(EXERCISE REQUIREMENTS) Exactly the lines from the top of the records below through the one containing "Membership Directory (442, 108)" must be set down, with no line added or dropped.

--- EXCERPTED RECORDS Enclosed Below ---

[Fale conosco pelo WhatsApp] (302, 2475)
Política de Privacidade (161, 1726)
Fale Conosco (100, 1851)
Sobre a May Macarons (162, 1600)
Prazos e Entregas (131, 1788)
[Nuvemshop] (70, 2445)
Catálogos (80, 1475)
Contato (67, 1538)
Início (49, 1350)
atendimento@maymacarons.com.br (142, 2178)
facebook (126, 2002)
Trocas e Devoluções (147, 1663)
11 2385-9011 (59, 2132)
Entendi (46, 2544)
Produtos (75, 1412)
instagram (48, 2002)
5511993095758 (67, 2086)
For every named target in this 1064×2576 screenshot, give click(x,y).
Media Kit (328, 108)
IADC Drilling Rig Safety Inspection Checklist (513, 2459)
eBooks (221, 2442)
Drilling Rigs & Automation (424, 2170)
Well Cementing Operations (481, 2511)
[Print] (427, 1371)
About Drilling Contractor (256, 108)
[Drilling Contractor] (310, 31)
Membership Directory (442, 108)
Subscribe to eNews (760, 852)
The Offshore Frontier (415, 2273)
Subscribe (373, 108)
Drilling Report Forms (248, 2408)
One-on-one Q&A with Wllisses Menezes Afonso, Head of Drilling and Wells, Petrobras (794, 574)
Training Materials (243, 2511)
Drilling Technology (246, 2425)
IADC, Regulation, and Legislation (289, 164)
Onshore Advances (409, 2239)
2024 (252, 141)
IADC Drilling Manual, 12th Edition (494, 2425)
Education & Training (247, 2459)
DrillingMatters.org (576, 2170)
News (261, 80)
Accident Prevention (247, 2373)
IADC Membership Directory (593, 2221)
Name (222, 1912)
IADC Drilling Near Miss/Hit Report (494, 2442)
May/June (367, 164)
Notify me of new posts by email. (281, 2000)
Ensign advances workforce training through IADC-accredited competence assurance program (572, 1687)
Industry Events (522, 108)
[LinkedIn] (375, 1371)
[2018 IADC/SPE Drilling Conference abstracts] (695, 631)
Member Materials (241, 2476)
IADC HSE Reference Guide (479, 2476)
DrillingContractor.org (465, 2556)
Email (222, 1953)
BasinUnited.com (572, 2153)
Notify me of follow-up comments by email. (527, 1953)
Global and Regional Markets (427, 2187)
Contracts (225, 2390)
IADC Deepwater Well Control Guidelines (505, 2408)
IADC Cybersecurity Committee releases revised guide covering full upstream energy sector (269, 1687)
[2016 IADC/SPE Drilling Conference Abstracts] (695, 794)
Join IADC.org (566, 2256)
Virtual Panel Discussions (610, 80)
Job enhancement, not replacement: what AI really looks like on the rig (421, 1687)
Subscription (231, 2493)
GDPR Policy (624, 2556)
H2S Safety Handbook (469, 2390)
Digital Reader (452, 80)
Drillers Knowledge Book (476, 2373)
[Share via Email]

--- End of Enclosed EXCERPTED RECORDS ---

(WRITTEN SOLUTION)
[Fale conosco pelo WhatsApp] (302, 2475)
Política de Privacidade (161, 1726)
Fale Conosco (100, 1851)
Sobre a May Macarons (162, 1600)
Prazos e Entregas (131, 1788)
[Nuvemshop] (70, 2445)
Catálogos (80, 1475)
Contato (67, 1538)
Início (49, 1350)
atendimento@maymacarons.com.br (142, 2178)
facebook (126, 2002)
Trocas e Devoluções (147, 1663)
11 2385-9011 (59, 2132)
Entendi (46, 2544)
Produtos (75, 1412)
instagram (48, 2002)
5511993095758 (67, 2086)
For every named target in this 1064×2576 screenshot, give click(x,y).
Media Kit (328, 108)
IADC Drilling Rig Safety Inspection Checklist (513, 2459)
eBooks (221, 2442)
Drilling Rigs & Automation (424, 2170)
Well Cementing Operations (481, 2511)
[Print] (427, 1371)
About Drilling Contractor (256, 108)
[Drilling Contractor] (310, 31)
Membership Directory (442, 108)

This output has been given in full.